Bateman continues, “In an April 2011 council meeting we identified seven programs, have completed six out of seven, and have set into motion the last program this fall.” Bolli mentioned expanding the town sculpture garden and the “CUAC Bus,” a mobile arts education classroom, as examples of incomplete projects. “That’s why we call it a censorship issue, because the reasons we were given don’t add up.”
While Bolli mentioned that CUAC had failed to “approach other communities, local school districts, and Snow College for funding,” the center did secure outside funding in 2010: a grant of $97,500 in 2010 from the Warhol Foundation, a sign that the center provides services to the local community while challenging the public. In addition to bringing arts education to 500 students, Bateman reminds us that CUAC is one of the few organizations which is truly expanding contemporary art activity in the area. “Since we started operating,” says Bateman, “art museums in Utah have hired contemporary curators. The Salt Lake Art Center has changed its name to the Utah Museum of Contemporary Art. I don’t want to take credit for that, but our presence in the state has shown that contemporary art is a viable thing that people want to experience.”
Even if it will no longer be supported by the town of Ephraim, CUAC is already entertaining several offers for other spaces. In the meantime, the center has created a petition, is fundraising on its site, plans to host pop-up shows, and will pick up next year— with or without Ephraim.

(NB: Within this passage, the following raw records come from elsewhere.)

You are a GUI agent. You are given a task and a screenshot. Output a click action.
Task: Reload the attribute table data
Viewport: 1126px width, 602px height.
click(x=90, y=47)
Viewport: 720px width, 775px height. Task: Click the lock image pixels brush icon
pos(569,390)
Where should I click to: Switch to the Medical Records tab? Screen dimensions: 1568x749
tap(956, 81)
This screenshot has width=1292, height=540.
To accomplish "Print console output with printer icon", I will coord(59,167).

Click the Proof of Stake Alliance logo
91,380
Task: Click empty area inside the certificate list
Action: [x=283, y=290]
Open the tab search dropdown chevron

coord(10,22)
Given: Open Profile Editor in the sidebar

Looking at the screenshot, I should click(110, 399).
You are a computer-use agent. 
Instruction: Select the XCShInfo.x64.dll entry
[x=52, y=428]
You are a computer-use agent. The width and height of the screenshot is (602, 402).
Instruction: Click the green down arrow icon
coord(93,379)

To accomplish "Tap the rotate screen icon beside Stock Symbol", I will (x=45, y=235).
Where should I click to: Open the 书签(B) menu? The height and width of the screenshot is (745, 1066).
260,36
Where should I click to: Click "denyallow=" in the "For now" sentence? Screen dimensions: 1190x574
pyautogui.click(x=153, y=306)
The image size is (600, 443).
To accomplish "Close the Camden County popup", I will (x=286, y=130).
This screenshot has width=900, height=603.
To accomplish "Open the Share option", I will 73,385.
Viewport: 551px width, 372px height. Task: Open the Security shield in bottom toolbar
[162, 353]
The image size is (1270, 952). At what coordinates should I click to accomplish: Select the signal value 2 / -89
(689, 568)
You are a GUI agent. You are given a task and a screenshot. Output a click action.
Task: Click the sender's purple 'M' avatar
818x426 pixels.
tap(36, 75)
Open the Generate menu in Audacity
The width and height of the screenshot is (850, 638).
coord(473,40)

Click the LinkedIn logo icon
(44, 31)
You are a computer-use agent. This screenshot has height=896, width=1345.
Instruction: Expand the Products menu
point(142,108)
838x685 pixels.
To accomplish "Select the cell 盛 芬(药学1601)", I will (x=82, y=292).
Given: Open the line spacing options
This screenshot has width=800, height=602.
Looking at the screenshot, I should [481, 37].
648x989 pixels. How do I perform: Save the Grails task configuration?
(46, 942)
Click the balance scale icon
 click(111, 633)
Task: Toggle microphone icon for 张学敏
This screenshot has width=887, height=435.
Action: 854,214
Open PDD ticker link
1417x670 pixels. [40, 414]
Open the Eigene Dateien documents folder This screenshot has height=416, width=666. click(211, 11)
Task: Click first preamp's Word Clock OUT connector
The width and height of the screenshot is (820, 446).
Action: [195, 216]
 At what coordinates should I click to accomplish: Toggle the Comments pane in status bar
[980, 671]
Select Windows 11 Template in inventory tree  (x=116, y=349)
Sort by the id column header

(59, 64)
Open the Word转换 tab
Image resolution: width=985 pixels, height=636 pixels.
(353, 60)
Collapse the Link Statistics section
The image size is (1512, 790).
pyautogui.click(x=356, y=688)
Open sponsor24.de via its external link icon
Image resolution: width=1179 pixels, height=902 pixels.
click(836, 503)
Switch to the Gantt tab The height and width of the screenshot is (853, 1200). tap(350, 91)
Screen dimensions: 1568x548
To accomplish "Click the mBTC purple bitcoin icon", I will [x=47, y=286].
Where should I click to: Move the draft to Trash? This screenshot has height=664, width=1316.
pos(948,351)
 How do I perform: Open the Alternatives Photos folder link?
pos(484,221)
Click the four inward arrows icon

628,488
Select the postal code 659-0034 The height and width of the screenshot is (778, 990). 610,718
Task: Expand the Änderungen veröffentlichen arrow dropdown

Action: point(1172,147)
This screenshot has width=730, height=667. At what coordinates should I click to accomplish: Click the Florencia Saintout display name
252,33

UPDATE 8/1: An anonymous reader has directed AFC to a blog post titled “The End of the Central Utah Art Center — at last?”
A longtime CUAC visitor notes the lack of proof for censorship claims:
While there is a written comment by City Manager Regan Bolli that ‘no one appreciated’ the work on display, it’s naive to think that government employees don’t routinely hold their noses and vote for things they don’t ‘appreciate,’ but which are supported by others.
It goes on, in reference to current director Adam Bateman:
What supports the CUAC most is the unspoken understanding that there is not enough art in the US and that any effort to produce more must be encouraged. While I am among those in line to sign that pledge, I have not drunk the kool-aid and I will not. Scarce resources need to allocated, not used for self-indulgence or to inflate individual resumes.